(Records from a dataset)
▶

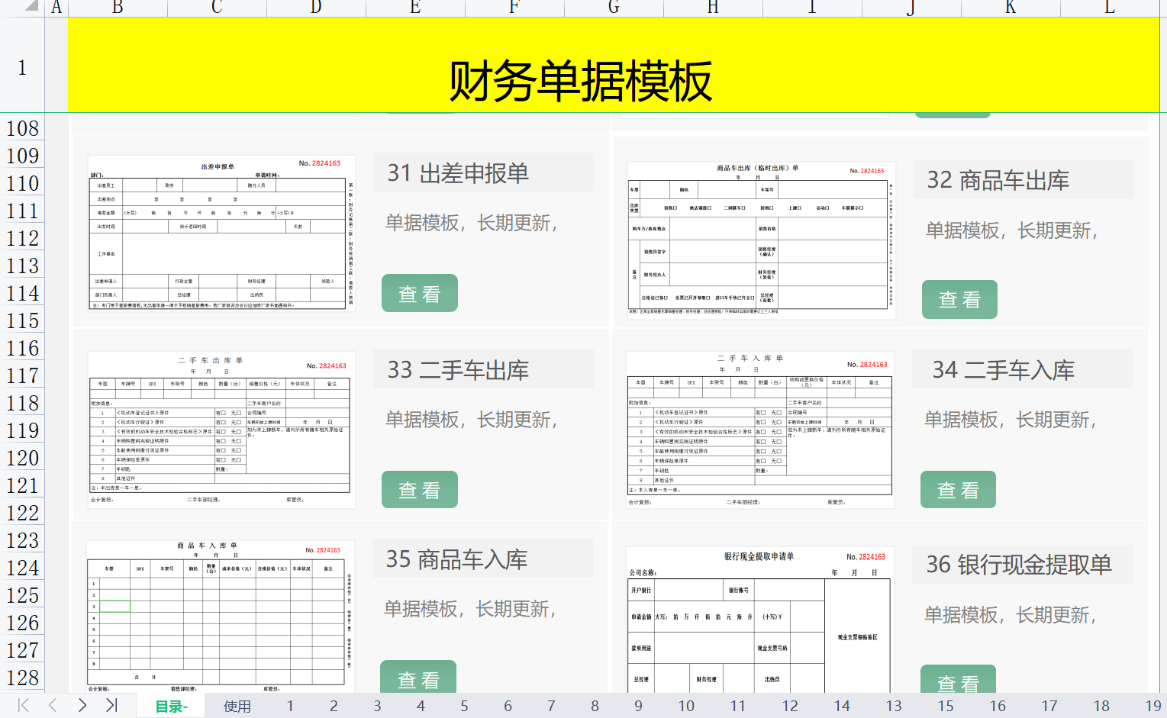This screenshot has height=718, width=1167.
Task: Click the next sheet arrow icon
Action: pyautogui.click(x=82, y=706)
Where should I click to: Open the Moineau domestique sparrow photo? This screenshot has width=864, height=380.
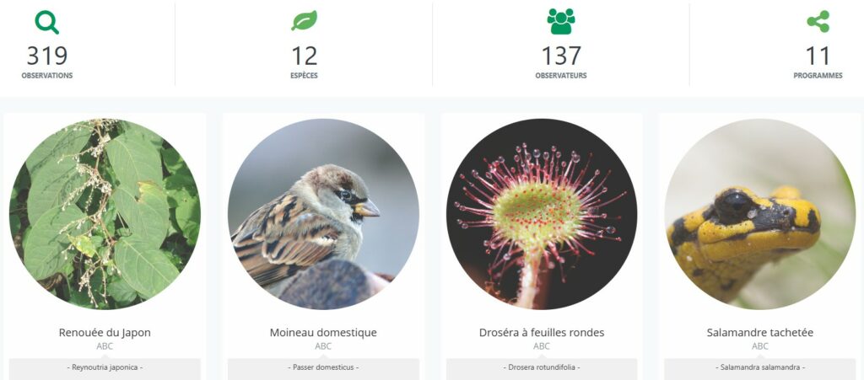point(323,214)
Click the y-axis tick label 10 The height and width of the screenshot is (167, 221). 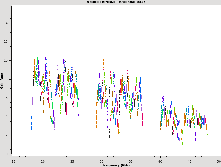pos(6,60)
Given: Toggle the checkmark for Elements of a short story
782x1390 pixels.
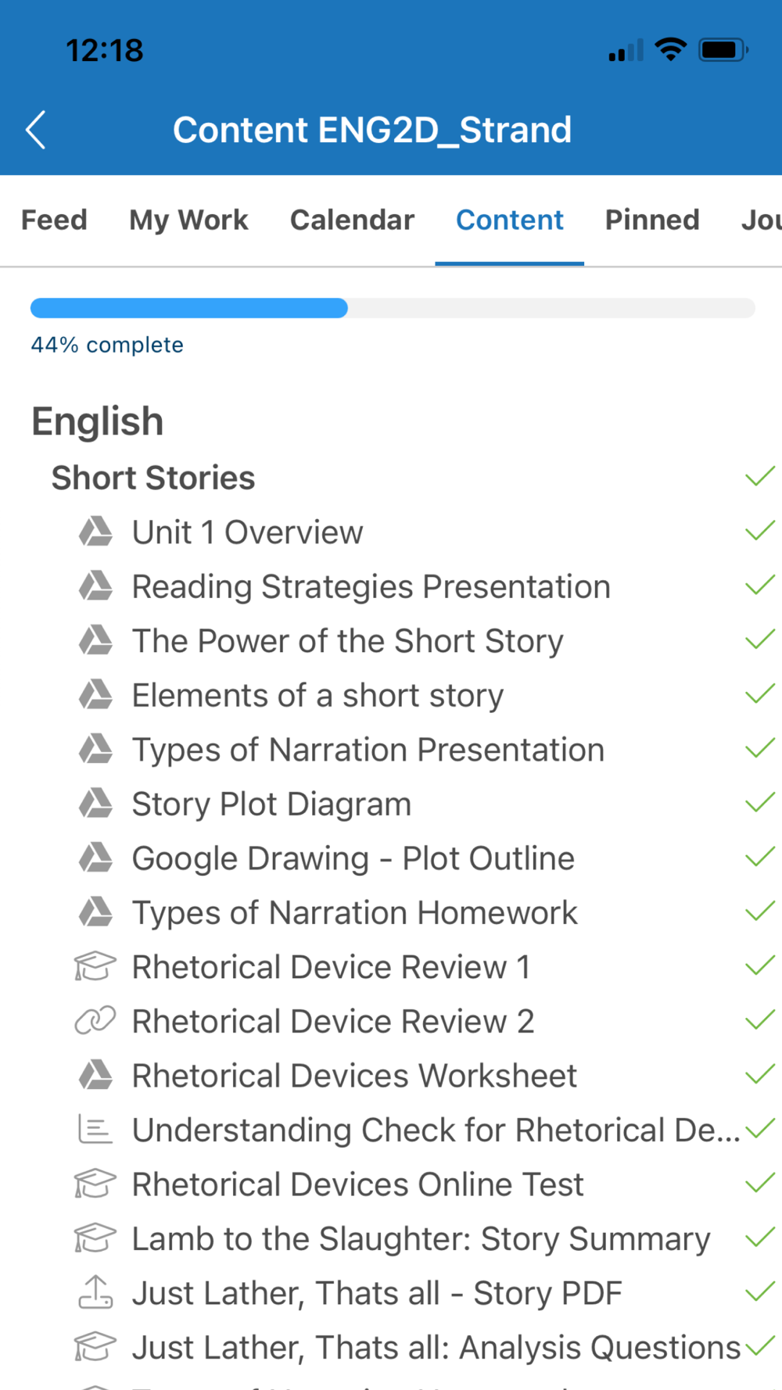Looking at the screenshot, I should [x=759, y=695].
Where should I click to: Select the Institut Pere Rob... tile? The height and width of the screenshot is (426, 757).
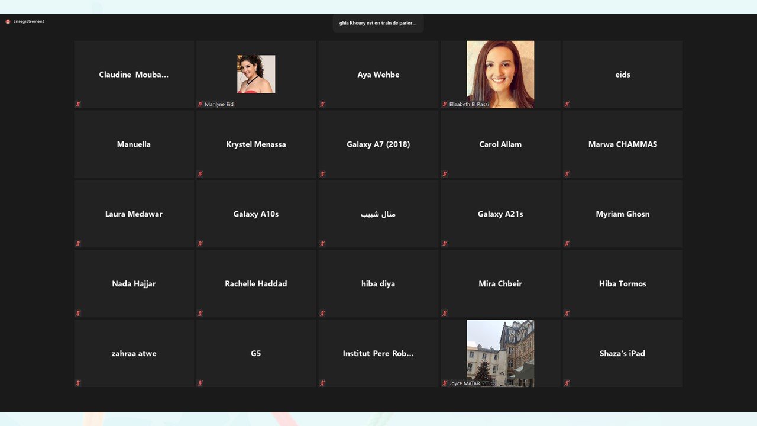pos(378,353)
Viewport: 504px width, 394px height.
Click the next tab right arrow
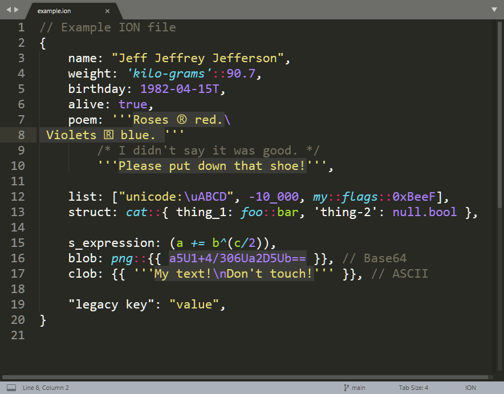click(17, 10)
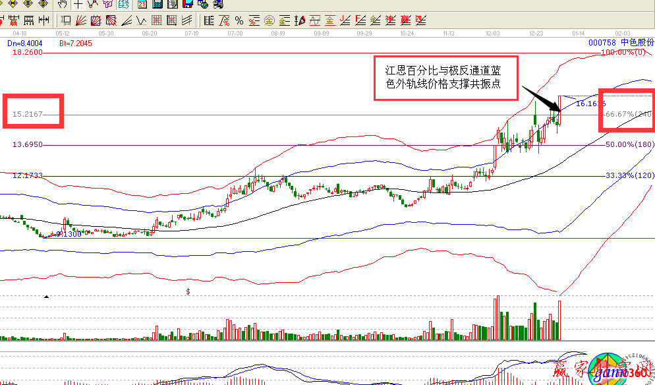The width and height of the screenshot is (655, 385).
Task: Open the calculator tool
Action: pyautogui.click(x=157, y=4)
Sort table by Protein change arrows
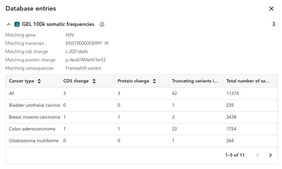 pos(154,81)
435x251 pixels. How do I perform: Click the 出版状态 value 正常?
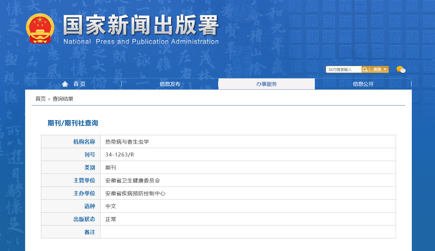pos(111,219)
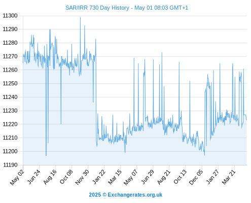Viewport: 251px width, 203px height.
Task: Select the Mar 15 date label
Action: click(x=115, y=177)
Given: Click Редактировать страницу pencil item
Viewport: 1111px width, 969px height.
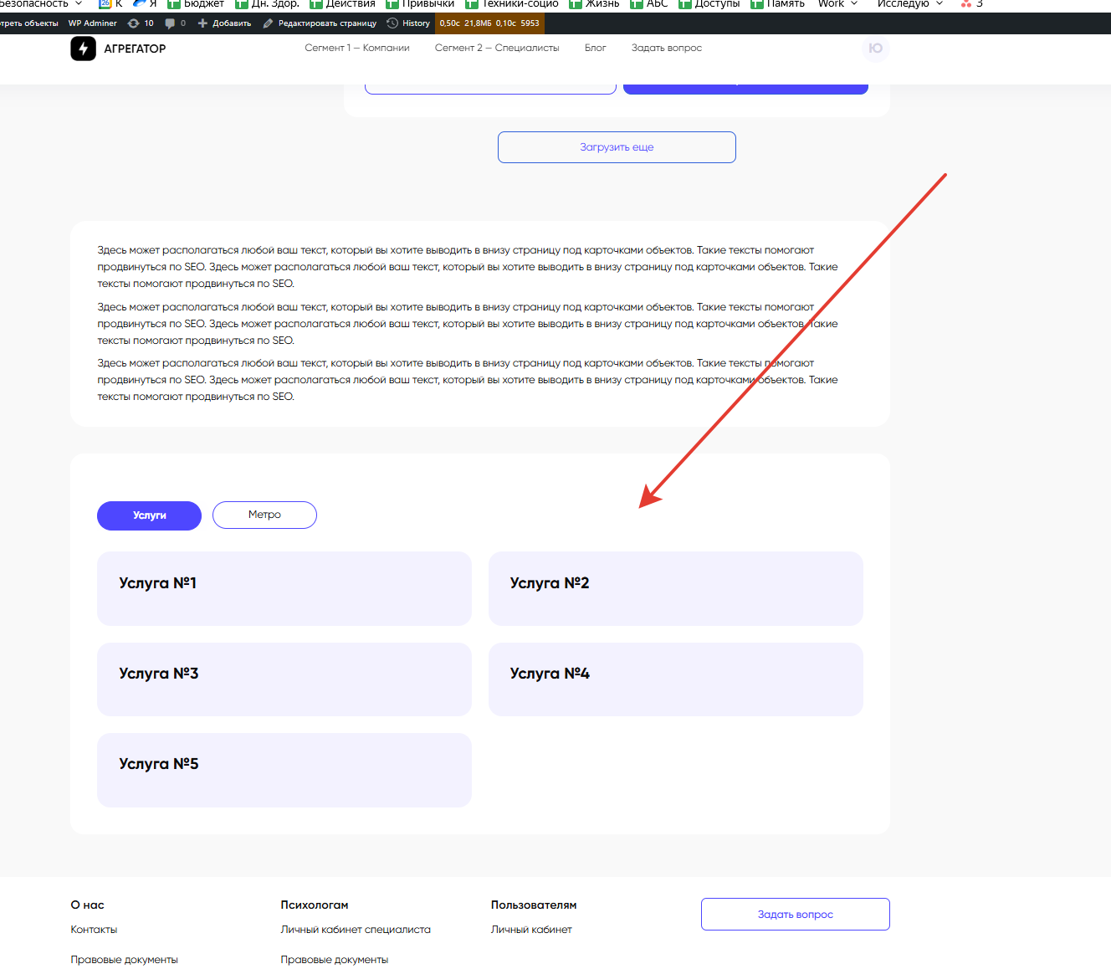Looking at the screenshot, I should (320, 23).
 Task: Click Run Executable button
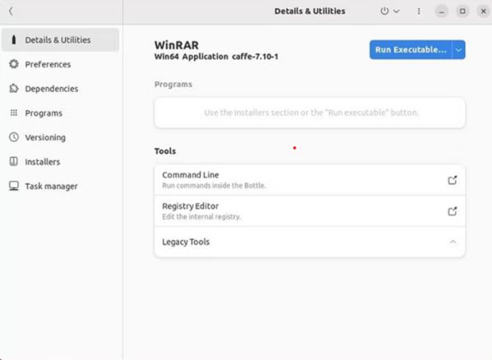411,49
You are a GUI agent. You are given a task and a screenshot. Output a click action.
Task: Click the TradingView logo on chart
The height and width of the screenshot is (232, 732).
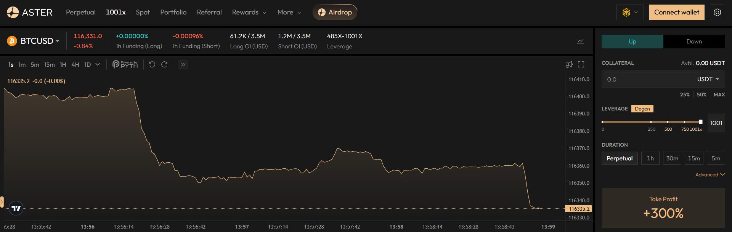(16, 208)
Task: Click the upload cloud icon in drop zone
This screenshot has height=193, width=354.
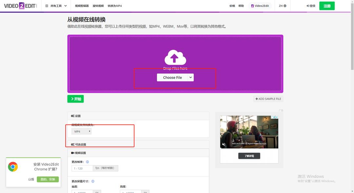Action: pos(175,57)
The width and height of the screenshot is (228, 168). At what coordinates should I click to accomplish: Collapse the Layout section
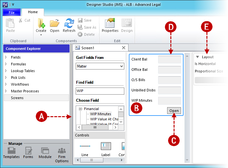[198, 57]
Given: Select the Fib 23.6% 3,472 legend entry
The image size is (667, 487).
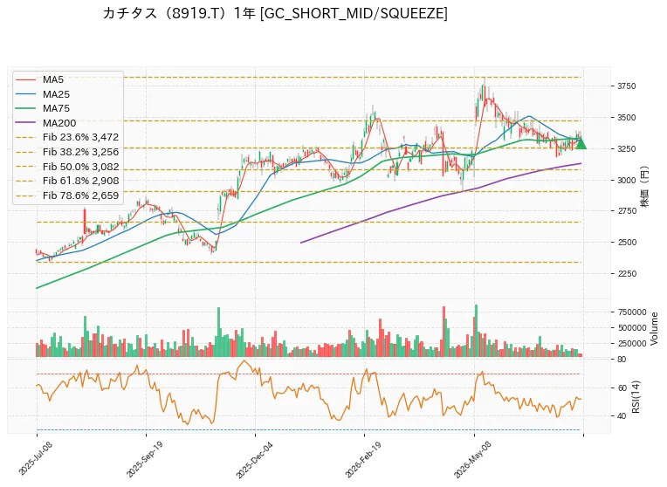Looking at the screenshot, I should click(67, 137).
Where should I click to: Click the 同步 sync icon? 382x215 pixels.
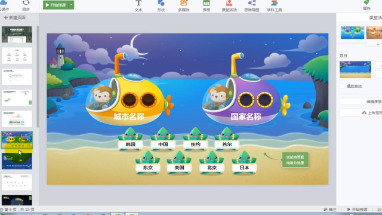pos(26,5)
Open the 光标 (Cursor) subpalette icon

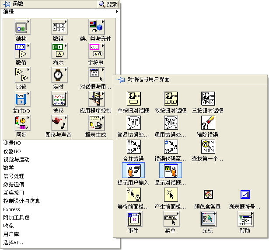tap(207, 219)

◀

- What is being asked -
Starting at the line that contains "Sort table by Protein change arrows", write out every line through the final line of the entries, word for word; skip any pictures.

- The completed task -
Sort table by Protein change arrows
 pos(154,81)
435x251 pixels. How do I perform: Click the 出版状态 value 正常?
pos(111,219)
Viewport: 251px width, 203px height.
Task: Select the Mar 15 date label
Action: click(x=115, y=177)
Given: Click Редактировать страницу pencil item
Viewport: 1111px width, 969px height.
Looking at the screenshot, I should (320, 23).
 Task: Click Run Executable button
411,49
You are a GUI agent. You are given a task and a screenshot. Output a click action.
Task: Click the TradingView logo on chart
The height and width of the screenshot is (232, 732).
(16, 208)
Task: Click the upload cloud icon in drop zone
This screenshot has height=193, width=354.
Action: pos(175,57)
The width and height of the screenshot is (228, 168). At what coordinates should I click to accomplish: Collapse the Layout section
[198, 57]
Given: Select the Fib 23.6% 3,472 legend entry
The image size is (667, 487).
Looking at the screenshot, I should click(67, 137).
Where should I click to: Click the 同步 sync icon? 382x215 pixels.
pos(26,5)
Open the 光标 (Cursor) subpalette icon

tap(207, 219)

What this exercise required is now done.